Wednesday, September 14, 2011

Remembering another tragic September day

Confederate dead at Antietam in a photograph taken by famed Civil War
photographer Alexander Gardner. (Library of Congress collection)

On the 10th anniversary of the Sept. 11 attacks last weekend, Americans honored the memory of 2,977 people killed in New York, Washington and Shanksville, Pa. The anniversary of  another tragic September day likely will pass Saturday with little notice.

On Sept. 17, 1862, nearly 3,700 soldiers -- Yankees and Rebels -- died in the farm fields and woodlots surrounding Sharpsburg, Md. Many more wounded in the awful battle of Antietam died in Sharpsburg-area houses, barns or fields in the days and weeks following the battle. Antietam remains the bloodiest day in American history, a dubious record if there ever was one.
George Bronson, a hospital steward
in the 11th Connecticut, witnessed
the carnage at Antietam.

New England -- and Connecticut, in particular -- suffered greatly at Antietam. Funerals for Civil War soldiers were commonplace in the small towns of the Connecticut River Valley in late September and early October 1862. Over the past several months, I have posted stories of soldiers who served and died at Antietam.

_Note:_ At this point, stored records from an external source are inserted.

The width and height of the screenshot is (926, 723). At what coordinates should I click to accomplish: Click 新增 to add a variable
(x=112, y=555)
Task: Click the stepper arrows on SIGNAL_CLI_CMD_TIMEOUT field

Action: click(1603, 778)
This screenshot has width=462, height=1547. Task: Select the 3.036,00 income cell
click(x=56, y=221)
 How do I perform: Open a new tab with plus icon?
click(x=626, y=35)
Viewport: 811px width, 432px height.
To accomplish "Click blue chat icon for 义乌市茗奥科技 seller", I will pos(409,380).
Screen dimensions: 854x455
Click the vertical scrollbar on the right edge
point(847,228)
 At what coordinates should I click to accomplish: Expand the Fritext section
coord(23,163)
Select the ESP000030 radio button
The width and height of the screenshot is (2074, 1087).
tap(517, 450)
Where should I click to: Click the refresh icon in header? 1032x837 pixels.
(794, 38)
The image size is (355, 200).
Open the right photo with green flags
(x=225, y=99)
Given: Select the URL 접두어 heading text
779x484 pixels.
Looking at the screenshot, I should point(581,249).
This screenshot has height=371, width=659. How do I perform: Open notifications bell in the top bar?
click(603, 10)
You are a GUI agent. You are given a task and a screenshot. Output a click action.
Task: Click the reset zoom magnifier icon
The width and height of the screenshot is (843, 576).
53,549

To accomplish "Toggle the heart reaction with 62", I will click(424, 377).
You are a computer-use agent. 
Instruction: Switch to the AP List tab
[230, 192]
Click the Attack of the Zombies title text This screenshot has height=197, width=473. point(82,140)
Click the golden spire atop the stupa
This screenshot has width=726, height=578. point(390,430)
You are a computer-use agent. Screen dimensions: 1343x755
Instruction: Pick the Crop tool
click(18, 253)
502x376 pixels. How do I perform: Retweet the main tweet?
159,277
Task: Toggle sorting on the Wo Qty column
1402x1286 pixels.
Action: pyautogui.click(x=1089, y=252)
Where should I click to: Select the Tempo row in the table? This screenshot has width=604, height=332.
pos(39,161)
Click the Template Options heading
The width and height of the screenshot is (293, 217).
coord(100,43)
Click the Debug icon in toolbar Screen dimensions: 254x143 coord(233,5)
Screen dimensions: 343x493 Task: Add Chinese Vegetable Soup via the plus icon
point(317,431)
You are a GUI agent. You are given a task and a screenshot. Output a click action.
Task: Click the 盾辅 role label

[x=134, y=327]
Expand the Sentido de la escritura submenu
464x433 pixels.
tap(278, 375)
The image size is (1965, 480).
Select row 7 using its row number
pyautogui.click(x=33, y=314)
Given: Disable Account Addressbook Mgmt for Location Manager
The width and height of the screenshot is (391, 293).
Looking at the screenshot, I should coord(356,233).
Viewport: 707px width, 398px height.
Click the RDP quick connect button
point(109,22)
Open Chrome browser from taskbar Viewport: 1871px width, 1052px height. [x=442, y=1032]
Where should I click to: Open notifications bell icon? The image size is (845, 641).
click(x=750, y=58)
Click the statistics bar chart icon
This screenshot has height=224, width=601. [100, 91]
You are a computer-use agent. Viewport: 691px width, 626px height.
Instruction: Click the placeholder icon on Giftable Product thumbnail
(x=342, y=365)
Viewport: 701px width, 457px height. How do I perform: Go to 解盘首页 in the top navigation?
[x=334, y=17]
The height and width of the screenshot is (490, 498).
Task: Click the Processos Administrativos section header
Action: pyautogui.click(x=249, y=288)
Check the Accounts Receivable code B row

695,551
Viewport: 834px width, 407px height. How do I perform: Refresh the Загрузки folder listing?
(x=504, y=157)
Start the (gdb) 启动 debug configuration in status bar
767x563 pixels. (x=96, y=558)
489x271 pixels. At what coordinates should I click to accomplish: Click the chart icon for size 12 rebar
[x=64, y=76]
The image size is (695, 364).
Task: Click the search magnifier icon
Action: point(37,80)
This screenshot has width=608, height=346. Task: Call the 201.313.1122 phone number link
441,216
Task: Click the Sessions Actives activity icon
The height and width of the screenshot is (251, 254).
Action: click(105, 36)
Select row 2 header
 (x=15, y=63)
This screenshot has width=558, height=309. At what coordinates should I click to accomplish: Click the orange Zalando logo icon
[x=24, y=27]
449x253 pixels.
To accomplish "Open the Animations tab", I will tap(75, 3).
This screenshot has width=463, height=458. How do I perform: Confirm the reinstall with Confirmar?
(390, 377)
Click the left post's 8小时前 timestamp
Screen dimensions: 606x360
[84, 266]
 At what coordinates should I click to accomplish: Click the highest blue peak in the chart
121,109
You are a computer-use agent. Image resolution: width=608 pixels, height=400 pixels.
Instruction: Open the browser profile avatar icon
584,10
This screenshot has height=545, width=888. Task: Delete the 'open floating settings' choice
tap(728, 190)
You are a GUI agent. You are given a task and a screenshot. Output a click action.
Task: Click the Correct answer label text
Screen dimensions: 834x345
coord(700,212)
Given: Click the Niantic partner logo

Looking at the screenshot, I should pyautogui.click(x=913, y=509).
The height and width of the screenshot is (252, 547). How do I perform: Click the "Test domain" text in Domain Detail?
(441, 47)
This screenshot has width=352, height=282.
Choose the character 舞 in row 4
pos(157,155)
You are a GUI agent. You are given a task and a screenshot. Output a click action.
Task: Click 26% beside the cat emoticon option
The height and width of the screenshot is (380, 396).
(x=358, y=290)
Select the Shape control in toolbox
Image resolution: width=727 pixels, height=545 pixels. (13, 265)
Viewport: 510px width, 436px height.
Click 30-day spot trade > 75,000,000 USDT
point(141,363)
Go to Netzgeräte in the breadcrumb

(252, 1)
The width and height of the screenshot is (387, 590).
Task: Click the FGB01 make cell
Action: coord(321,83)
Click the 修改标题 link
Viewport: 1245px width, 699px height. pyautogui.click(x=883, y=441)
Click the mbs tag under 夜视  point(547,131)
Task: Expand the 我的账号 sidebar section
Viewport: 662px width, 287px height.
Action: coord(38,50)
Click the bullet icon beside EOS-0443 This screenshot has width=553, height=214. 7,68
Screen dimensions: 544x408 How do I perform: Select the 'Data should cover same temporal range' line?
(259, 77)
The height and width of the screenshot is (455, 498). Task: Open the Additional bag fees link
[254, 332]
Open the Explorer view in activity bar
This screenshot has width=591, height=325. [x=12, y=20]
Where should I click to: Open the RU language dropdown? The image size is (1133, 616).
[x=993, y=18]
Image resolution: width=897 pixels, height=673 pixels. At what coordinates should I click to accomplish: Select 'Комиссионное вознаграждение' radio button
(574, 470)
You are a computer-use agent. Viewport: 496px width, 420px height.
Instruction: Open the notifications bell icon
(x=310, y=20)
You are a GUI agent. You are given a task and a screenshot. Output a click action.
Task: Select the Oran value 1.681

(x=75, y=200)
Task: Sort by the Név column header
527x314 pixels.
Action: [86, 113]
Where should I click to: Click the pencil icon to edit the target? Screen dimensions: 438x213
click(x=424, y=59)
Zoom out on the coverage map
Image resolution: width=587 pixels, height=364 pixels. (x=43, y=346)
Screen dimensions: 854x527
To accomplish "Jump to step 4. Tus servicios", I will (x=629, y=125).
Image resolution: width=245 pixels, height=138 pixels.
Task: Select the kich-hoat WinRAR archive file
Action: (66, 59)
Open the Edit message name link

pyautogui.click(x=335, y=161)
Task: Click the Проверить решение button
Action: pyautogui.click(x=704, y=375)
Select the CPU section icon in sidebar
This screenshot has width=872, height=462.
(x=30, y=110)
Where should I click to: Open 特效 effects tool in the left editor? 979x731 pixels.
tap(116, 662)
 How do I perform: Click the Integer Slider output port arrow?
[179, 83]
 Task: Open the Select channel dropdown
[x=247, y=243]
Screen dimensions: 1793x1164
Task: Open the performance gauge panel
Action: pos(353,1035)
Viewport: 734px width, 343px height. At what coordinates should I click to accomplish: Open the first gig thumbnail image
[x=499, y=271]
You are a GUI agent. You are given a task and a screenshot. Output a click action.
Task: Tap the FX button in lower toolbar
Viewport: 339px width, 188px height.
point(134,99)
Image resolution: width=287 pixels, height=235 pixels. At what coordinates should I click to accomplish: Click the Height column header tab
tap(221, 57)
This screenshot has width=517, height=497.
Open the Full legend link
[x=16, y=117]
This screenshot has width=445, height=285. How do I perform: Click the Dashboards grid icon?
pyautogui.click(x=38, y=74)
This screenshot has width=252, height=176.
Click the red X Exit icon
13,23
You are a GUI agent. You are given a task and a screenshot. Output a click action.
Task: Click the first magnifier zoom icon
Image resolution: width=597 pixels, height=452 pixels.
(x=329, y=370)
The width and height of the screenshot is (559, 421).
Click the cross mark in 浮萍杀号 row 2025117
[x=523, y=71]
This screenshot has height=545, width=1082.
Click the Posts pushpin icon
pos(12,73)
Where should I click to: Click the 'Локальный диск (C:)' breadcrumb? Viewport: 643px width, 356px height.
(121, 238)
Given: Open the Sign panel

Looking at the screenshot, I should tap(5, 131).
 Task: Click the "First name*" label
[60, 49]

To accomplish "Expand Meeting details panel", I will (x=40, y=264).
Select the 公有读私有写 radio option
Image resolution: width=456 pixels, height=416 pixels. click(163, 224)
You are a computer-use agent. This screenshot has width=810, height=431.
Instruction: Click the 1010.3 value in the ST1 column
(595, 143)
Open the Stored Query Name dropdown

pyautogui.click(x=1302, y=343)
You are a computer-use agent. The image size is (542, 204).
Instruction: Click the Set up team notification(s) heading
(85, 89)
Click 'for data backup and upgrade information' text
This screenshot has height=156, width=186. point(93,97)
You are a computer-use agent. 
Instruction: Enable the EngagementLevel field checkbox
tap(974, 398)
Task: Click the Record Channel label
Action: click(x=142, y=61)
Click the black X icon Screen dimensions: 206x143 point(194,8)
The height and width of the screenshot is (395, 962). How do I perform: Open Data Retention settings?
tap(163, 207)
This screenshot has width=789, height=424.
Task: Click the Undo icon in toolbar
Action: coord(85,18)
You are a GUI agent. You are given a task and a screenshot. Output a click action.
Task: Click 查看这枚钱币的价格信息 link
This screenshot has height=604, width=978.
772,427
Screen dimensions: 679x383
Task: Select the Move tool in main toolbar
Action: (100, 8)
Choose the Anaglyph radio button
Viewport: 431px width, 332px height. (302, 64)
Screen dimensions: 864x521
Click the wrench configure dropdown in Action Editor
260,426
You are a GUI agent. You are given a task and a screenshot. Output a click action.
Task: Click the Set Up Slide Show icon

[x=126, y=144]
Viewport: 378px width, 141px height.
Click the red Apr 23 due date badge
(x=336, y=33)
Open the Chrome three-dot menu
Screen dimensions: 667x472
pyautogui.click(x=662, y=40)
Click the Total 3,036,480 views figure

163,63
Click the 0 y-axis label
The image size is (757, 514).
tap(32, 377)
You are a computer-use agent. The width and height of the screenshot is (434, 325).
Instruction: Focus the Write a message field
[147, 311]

  • Justus Wellington, a private in the 15th Massaschusetts from West Brookfield, Mass., was killed in the West Woods. A shoemaker before the war, Justus sent his army money back home to help support his family, which was not well off. Wellington's grave site is unknown. He was just 24 years old.



  • Joseph Mansfield, a 58-year-old Union general from Middletown, Conn, was mortally wounded in the East Woods, three days after he was given command of the XII Corps. It was his first field command of the war.



  • Corporal Henry Evans, one of 15 men from Avon, Conn. to serve in the 16th Connecticut, probably was  killed in John Otto's 40-acre cornfield. Antietam was the first battle of the war for the young men of the 16th Connecticut. There's a marker for Evans in the West Avon Cemetery, about two miles from my house, but he's actually buried in the beautiful national cemetery, gravesite No. 1,084, on a hill at the edge of  Sharpsburg.


  • George Bronson, a 34-year-old newlywed from Berlin, Conn., survived the battle but undoubtedly never forgot what he saw there for the rest of his life. A hospital steward in the 11th Connecticut, Bronson treated the wounded after the battle at a farmhouse near the Burnside Bridge.


  • "337 wounded dressed in this hospital," Bronson wrote his wife, Mary Anne, on Sept. 19, 1862. "3 of the men from our Reg. had their legs amputated. The last I do not think can long survive."

  • And late this afternoon I visited the grave of  George Booth in West Cemetery in Litchfield, Conn., about a 25-minute drive from my house. Booth, a  Litchfield resident, enlisted as a corporal in the Union army on Sept. 6, 1861 in Hartford, and was mustered into Company E of the 8th Connecticut 19 days later. Less than a year later, he was dead, probably killed in action after the 8th Connecticut crossed Antietam Creek near Burnside Bridge.


  • The casualty toll at Antietam -- there were also about 17,000 wounded -- shocked people in the North and South. Take a moment Saturday to remember the sacrifices that George, Justus, Henry, Joseph and thousands of others made 149 years ago.